Reproduce the listing below, starting at the line that has "Click the x-axis tick label 10" and stopping after its last line, with every "legend" changed to "key" and all else unchanged. Give only those lines.

———

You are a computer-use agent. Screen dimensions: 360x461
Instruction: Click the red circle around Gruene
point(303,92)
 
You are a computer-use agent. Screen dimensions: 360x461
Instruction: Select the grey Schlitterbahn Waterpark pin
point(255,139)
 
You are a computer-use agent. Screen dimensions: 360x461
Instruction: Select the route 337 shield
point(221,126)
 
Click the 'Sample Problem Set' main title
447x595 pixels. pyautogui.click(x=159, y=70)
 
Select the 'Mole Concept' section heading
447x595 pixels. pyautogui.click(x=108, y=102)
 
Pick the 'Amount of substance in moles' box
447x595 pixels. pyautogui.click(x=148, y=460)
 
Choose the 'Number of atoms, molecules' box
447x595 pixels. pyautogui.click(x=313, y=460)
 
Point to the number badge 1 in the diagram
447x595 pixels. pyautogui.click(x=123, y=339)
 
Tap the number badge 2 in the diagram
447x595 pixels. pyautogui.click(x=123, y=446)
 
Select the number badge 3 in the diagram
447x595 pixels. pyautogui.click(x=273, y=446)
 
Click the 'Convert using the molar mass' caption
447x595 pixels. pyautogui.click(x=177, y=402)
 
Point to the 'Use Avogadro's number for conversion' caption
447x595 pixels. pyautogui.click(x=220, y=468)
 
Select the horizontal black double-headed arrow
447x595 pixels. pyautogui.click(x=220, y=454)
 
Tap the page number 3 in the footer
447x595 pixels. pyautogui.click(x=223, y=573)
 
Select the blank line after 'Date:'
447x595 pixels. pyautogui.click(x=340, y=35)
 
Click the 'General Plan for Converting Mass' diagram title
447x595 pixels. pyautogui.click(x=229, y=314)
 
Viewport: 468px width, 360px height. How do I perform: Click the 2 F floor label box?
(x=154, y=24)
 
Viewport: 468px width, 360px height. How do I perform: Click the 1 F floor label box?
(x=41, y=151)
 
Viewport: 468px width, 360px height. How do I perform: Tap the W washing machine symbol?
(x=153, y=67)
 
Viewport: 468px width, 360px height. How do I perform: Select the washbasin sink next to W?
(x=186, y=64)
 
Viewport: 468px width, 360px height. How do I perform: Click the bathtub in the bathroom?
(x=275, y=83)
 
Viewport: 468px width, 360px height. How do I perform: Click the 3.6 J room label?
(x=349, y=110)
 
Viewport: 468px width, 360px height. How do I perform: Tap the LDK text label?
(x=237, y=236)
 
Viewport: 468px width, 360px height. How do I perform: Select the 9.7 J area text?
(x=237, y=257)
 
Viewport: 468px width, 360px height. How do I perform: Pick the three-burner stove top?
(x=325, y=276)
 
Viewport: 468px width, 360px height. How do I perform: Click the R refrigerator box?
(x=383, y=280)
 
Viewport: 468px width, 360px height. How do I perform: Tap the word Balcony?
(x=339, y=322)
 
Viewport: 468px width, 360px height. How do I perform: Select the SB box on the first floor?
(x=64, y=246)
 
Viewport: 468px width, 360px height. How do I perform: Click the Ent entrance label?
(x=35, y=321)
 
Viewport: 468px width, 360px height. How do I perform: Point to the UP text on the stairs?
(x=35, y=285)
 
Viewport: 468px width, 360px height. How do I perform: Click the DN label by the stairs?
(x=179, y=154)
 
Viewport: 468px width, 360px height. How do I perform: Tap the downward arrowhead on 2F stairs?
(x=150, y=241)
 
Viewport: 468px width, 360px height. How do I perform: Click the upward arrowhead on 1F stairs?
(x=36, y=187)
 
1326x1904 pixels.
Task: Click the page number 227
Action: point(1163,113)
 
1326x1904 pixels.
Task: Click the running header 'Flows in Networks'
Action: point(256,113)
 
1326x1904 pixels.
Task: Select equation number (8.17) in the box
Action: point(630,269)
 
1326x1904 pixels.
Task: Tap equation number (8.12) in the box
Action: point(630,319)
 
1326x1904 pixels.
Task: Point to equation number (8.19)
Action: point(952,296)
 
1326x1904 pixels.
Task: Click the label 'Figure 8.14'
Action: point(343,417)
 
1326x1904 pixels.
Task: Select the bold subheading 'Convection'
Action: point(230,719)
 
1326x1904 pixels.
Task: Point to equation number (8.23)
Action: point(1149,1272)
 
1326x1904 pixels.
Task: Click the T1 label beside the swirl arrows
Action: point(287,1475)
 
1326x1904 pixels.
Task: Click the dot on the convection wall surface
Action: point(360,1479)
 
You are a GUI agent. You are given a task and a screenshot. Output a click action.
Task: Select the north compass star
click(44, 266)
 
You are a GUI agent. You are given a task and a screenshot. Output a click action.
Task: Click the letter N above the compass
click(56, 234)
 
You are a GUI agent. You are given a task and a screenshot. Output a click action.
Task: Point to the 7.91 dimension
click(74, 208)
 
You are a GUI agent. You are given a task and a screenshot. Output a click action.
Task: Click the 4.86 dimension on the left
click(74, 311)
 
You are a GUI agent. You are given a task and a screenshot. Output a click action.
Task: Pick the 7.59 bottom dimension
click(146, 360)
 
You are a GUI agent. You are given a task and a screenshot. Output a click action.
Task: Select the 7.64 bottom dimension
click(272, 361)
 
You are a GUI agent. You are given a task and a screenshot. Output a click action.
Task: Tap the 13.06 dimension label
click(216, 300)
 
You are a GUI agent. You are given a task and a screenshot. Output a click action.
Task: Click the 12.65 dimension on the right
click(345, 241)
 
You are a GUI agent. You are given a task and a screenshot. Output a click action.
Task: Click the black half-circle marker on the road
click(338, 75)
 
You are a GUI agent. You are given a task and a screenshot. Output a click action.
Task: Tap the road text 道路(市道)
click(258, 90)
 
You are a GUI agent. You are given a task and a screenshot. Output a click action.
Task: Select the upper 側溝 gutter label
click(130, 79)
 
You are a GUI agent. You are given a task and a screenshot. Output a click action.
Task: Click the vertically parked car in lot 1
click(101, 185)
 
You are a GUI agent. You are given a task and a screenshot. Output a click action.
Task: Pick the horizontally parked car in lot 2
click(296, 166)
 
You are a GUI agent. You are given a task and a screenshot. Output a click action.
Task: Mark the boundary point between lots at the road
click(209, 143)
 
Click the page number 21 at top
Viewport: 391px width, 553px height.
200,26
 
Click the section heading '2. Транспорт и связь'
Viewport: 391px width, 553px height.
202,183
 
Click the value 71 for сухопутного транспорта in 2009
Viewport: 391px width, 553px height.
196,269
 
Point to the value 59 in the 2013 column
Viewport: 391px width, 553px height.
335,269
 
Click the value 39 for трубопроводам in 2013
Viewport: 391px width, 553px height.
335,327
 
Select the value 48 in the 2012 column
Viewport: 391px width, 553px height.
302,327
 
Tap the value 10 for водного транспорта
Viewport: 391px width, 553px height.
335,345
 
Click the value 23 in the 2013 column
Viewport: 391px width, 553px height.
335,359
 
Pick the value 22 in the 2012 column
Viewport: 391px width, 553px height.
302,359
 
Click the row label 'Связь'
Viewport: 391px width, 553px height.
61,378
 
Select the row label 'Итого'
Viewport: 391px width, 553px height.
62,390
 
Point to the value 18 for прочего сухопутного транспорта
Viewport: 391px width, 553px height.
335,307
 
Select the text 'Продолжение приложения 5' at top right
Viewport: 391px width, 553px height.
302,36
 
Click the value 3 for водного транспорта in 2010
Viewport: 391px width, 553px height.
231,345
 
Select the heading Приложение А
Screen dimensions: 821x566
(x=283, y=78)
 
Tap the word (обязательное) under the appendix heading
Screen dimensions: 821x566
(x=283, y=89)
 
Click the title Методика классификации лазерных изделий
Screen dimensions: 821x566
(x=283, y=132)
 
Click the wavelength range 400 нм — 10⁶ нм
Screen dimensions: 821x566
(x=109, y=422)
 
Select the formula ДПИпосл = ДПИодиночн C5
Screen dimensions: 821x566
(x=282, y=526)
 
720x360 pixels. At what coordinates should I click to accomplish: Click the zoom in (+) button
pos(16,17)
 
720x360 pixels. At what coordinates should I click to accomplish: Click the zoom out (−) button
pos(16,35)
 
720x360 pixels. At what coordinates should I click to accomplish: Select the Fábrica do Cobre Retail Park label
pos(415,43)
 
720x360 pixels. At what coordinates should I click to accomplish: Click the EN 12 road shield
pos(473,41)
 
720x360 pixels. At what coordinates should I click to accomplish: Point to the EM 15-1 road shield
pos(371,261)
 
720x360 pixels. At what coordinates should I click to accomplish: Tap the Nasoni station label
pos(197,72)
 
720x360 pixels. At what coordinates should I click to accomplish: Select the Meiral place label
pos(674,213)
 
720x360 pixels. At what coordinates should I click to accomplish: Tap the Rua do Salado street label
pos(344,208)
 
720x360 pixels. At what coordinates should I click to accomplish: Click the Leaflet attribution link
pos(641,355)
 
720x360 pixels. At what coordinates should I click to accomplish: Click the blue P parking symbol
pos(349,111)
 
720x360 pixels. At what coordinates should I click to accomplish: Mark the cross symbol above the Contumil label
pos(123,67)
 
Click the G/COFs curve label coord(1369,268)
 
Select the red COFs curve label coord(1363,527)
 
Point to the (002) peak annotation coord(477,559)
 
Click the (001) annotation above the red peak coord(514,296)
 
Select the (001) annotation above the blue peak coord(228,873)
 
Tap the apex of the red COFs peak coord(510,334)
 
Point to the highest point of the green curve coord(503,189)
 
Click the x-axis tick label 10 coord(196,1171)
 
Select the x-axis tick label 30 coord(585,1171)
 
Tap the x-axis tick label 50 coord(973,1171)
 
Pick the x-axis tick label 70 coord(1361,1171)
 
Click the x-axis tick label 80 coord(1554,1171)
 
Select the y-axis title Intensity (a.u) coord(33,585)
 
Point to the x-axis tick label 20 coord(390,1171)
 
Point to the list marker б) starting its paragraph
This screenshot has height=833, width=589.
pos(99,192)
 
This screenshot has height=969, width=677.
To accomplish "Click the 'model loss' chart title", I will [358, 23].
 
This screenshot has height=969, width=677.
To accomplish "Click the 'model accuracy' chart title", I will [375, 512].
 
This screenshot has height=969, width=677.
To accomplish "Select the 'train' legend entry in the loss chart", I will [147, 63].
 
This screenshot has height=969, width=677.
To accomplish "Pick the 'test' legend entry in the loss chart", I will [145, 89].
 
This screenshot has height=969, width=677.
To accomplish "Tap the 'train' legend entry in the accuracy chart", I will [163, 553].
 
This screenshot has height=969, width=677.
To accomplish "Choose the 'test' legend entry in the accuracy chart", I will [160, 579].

———

* Response to this exercise:
Click the x-axis tick label 10 coord(196,1171)
 
Select the x-axis tick label 30 coord(585,1171)
 
Tap the x-axis tick label 50 coord(973,1171)
 
Pick the x-axis tick label 70 coord(1361,1171)
 
Click the x-axis tick label 80 coord(1554,1171)
 
Select the y-axis title Intensity (a.u) coord(33,585)
 
Point to the x-axis tick label 20 coord(390,1171)
 
Point to the list marker б) starting its paragraph
This screenshot has height=833, width=589.
pos(99,192)
 
This screenshot has height=969, width=677.
To accomplish "Click the 'model loss' chart title", I will [358, 23].
 
This screenshot has height=969, width=677.
To accomplish "Click the 'model accuracy' chart title", I will [375, 512].
 
This screenshot has height=969, width=677.
To accomplish "Select the 'train' key entry in the loss chart", I will [147, 63].
 
This screenshot has height=969, width=677.
To accomplish "Pick the 'test' key entry in the loss chart", I will [145, 89].
 
This screenshot has height=969, width=677.
To accomplish "Tap the 'train' key entry in the accuracy chart", I will [163, 553].
 
This screenshot has height=969, width=677.
To accomplish "Choose the 'test' key entry in the accuracy chart", I will [160, 579].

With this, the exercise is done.